Brodie rose and fell into deep thought, and he mentally asked himself why the cloth had been burnt. It was reasonable to presume it was some portion of clothing, and if so, why should anyone have been at the trouble to consume it in the flames unless it was to hide certain evidences of guilt.
‘What would those evidences of guilt be?’ Brodie muttered to himself, as he reflected on the singular discovery he had made. And suddenly it seemed to him—of course, it was purely fancy—that a voice whispered in his ear:
‘Blood! blood!’
Although but fancy, the voice seemed so real to him that he fairly started, and at that instant the door opened and Chunda entered. He seemed greatly surprised to find the detective in the room, and muttered something in Hindustani.
As Brodie did not understand him and could not converse with him, he made no response, but passed out, and, hurrying to Edinburgh, called on Professor Dunbar, the eminent microscopist, and asked that gentleman to place the fragment of cloth found on the hearthstone under a powerful microscope.
The Professor did as requested, and, after a careful examination, he said he could not detect anything suggestive of blood.
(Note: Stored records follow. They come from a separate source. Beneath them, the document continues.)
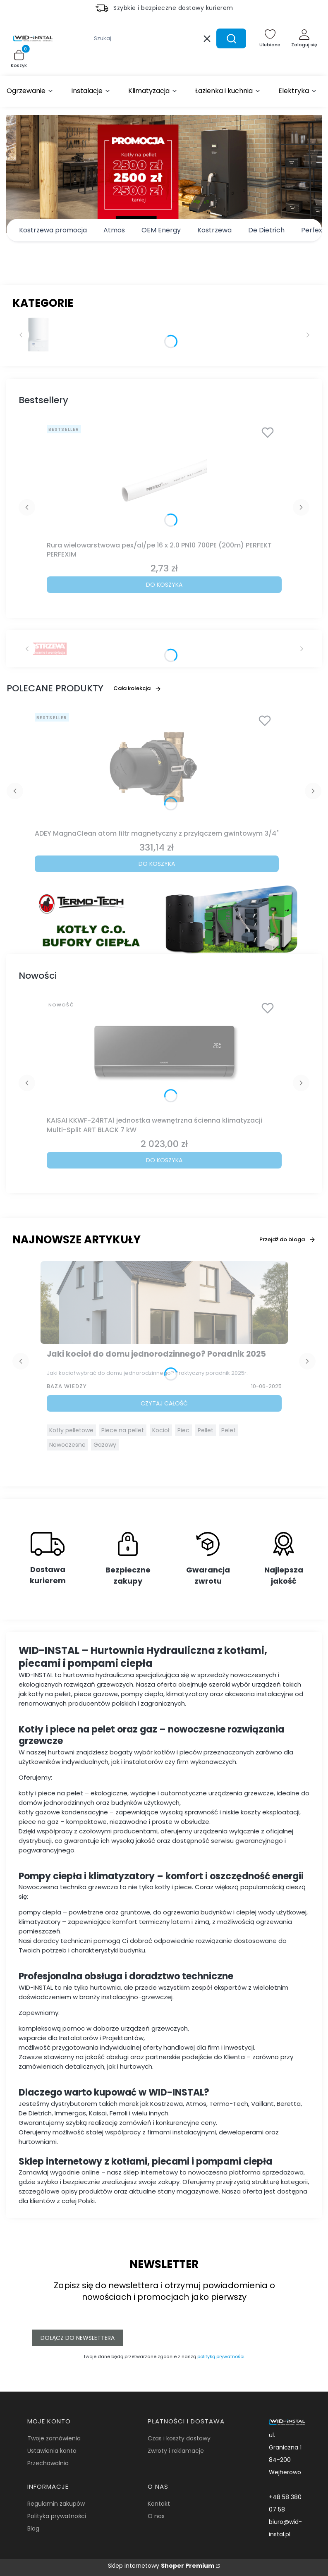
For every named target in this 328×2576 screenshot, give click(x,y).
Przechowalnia (48, 2463)
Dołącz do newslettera (78, 2338)
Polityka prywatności (56, 2516)
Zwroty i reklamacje (176, 2451)
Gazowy (104, 1445)
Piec (183, 1430)
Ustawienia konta (52, 2451)
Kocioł (161, 1430)
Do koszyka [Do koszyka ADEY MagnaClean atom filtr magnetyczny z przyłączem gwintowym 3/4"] (157, 864)
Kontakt (159, 2504)
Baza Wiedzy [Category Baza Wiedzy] (67, 1386)
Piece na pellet (122, 1430)
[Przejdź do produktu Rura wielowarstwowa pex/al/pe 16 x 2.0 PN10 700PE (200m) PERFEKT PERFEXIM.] (164, 480)
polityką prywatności (220, 2356)
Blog (33, 2528)
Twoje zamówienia (54, 2438)
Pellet (205, 1430)
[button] (231, 38)
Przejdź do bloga (287, 1239)
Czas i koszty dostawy (179, 2438)
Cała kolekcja (137, 688)
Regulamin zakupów (56, 2504)
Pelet (228, 1430)
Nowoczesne (67, 1445)
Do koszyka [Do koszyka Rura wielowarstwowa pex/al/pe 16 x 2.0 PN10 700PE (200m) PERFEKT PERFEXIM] (164, 585)
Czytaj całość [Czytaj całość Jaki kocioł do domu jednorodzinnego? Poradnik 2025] (164, 1403)
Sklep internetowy (161, 2566)
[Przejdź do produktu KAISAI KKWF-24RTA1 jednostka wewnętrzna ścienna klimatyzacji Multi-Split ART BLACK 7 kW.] (164, 1055)
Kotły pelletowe (71, 1430)
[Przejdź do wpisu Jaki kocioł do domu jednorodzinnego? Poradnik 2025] (164, 1302)
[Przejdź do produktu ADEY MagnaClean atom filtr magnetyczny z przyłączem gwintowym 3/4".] (156, 768)
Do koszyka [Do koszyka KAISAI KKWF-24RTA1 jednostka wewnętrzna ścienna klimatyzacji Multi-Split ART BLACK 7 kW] (164, 1160)
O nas (156, 2516)
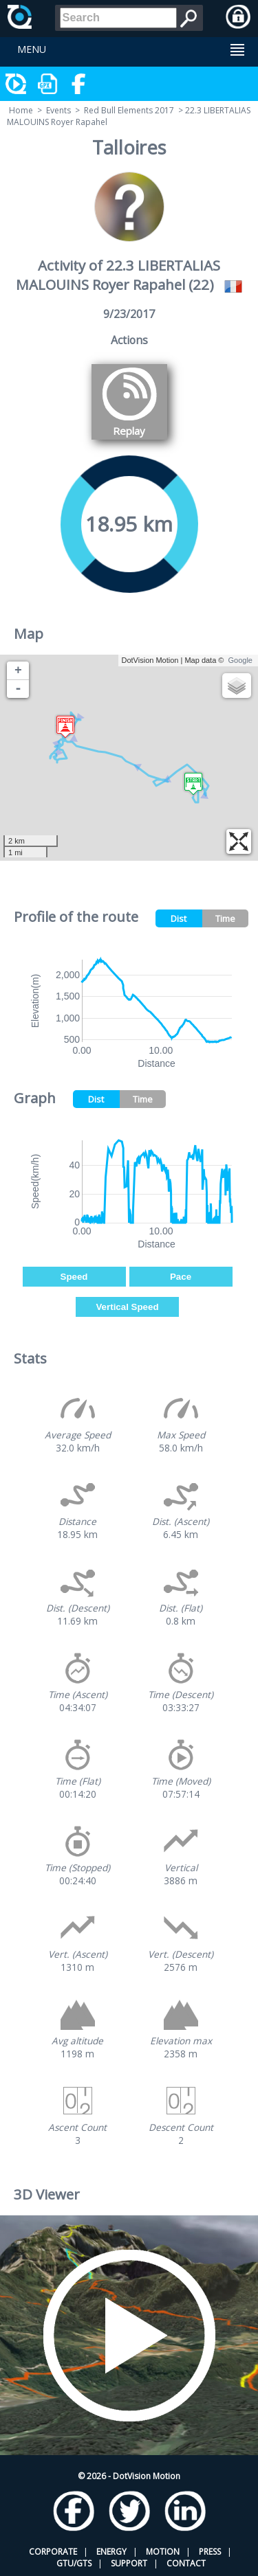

The cloth was evidently of Indian workmanship, and the bright threads running through it were real gold.
Brodie did not return to Corbie Hall until the following day. By that time Maggie Stiven’s body had been removed by her friends for burial, and he was informed by the servants that Chunda had gone out to attend the funeral. He was rather surprised at that, and still more surprised when he found, on going to Chunda’s room, that the door was locked.